All URLs here are left aligned, whatever I do with Default Format and/or Language: none.
The only way as of now is the artificial insertion of Ctrl-'-'; leading to wrong URLs, with additional dashes.
Hyphenation at slashes would be the desired behaviour, though.

Uwe
Anark
Posts: 10
Joined: Sat Jan 24, 2009 7:28 pm

Re: Automatically wrapping URLs after slashes, no hyphenation

Post by Anark »

Uwe -- for URLs in running text, I suppose you can simply hit shift+enter after the last slash that fits on a line, thus using a soft line break.

My own problem doesn't involve running text: I have a few academic papers with truckloads of long URLs in the reference lists. As it is, URLs start on a new line if they don't fit on the old one. I'd like those URLs to start on the old line and wrap automatically after the last slash that fits on the old line.

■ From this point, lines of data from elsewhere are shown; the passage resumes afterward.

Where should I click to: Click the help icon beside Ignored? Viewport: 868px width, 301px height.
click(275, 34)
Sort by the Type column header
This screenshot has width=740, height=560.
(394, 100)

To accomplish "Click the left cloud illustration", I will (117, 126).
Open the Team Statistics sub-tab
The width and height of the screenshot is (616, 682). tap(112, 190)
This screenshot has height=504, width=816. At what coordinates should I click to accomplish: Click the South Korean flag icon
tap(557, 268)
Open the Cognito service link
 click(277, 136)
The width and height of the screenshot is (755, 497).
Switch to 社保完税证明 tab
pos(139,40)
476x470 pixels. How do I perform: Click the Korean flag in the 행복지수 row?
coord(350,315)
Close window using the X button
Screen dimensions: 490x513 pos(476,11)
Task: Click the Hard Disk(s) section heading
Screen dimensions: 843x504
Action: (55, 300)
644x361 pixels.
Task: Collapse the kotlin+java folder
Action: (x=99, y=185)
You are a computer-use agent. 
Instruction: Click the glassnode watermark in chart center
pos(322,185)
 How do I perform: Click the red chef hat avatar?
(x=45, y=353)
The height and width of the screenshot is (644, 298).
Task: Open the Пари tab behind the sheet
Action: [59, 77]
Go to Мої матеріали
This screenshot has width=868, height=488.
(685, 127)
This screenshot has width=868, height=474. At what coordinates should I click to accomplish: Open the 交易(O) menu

Also, for the purpose of this discussion, can we agree that the term hyphenation assumes that a hyphen gets inserted to mark a word division? In this sense, I want to prevent hyphenation as I don't want characters in an URL that don't belong there.

I'm planning to upgrade to OOo 3.0 sometime soon, but I will need to do this slowly and do some testing first. I'm using Zotero [http://zotero.org] as a citation manager, and its word-processing plugin is not very robust at all: it's working for me now, so I'm reluctant to mess with it.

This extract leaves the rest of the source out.